Research techniques, communication, horizon-scanning and ethical analyses are some of the approaches that can be used to help decide on and implement practical courses of action.
Reconciliation of interests
To these techniques can be added an analysis of interests at work and consideration of how interests can be reconciled – where possible, and where they cannot how conflicts of interest can be managed, or interests can be disregarded.
Some years ago, a group of MBA students at City University in London worked on a case study examining the current situation of one of the UK’s leading banks. Then, as now, the banks were questioned on their business practices such as charging high interest rates to borrowers, while not allowing savers to benefit from more generous interest rates on savings.
The bank in the study had a poor reputation partly because of these practices and for other reasons. At the time of the case study, they were contemplating closure of many branches in smaller centres, depriving people in those areas of easily accessible banking services.
Reconciling interests was impossible. The bank believed its commercial interests would be met through the cost savings that would follow closing the branches. The communities’ interests in accessible banking services would not be met, despite protests raised by local political representatives, whose interests also lay in helping the local communities and economies with access to facilities.
In this case, the bank could not reconcile the interests at work, and had to live with the further reputational damage that followed their decision to go ahead with the branch closures.
The case serves to illustrate what will be likely to show up in any analysis of interests at work around an issue or set of organisational or other plans – that interests can only be reconciled up to a point. Where they cannot be, careful arguments or explanations need to be developed as to why they cannot be reconciled.
Early analysis of the impact of the Business Roundtable’s new statement of corporate purpose suggests that where organisations are paying closer attention to meeting the interests of a wider range of stakeholders, they show better results than organisation not following the same guidelines.
The practical implications of looking explicitly at the reconciliation of interests mean that advice given – to clients and employing organisations – will be more thorough and will add to risk assessments by suggesting where arguments need to be prepared where interests are not being met.
In issues management, assessments will be made of the likely progress of dealing with the consequences of the emergence of issues into public debate.
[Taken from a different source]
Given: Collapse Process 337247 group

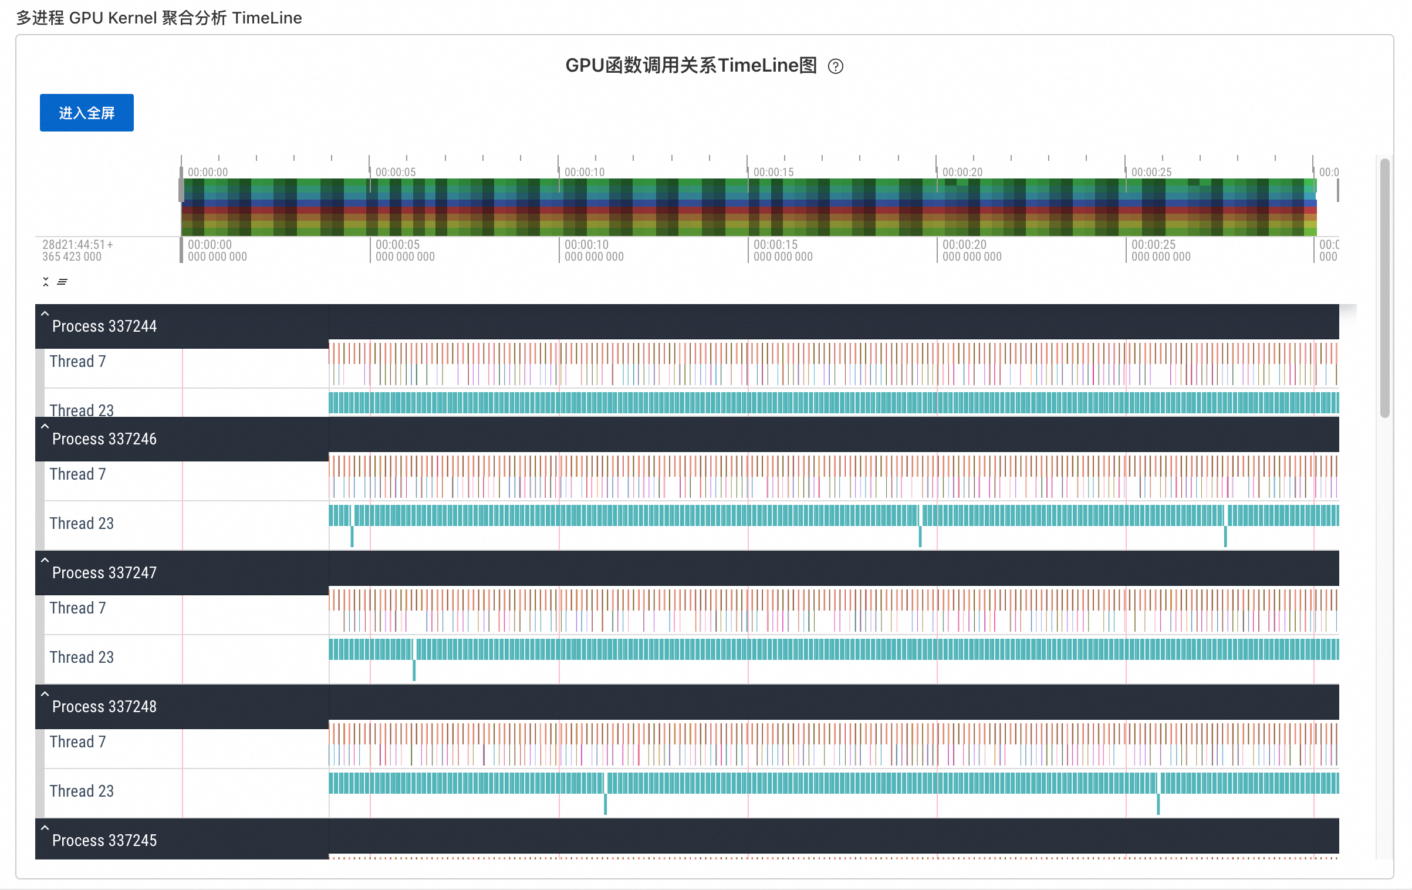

Preparation is made for these through the preparation of positions on issues. An analysis of interests at work and how they might be reconciled (or not) is an obvious complement to this preparation.
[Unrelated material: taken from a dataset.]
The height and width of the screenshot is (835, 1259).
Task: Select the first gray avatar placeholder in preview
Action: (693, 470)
Looking beyond issues management, the development of any objectives might be accompanied by an analysis of the interests that stakeholders might have in the objectives and plans to meet them, and how far these might be reconciled around the objectives and plans.
There are several important possibilities for public relations practitioners in what is being discussed here:
First, it extends the analytical techniques they can bring to bear on the problems they are presented with in practice.
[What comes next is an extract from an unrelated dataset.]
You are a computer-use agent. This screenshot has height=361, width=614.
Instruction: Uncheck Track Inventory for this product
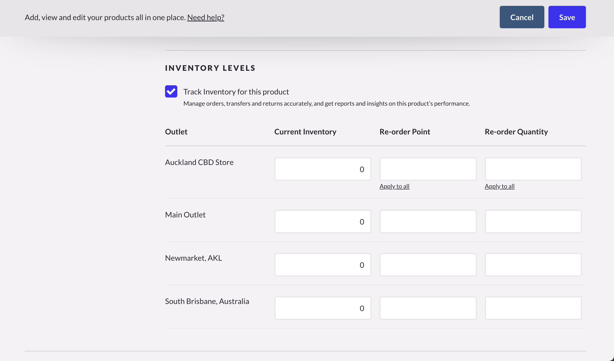click(x=171, y=91)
Second, it expands the advice that can be given to decision-makers and increases the value of their advice.
Third, it requires deeper understanding of groups of importance, taking understanding beyond seeing groups as audiences to be talked to and brought around to ways of behaving, to seeing them as having interests to be heard and responded to.
Finally, it suggests ways in which practitioners and the professional associations they are part of can develop approaches to significant social issues, problems and developments which add to understanding of the interests involved and how they may be reconciled. Practitioners can move on from being facilitators of and in relationships, to reconciling interests at work in those relationships.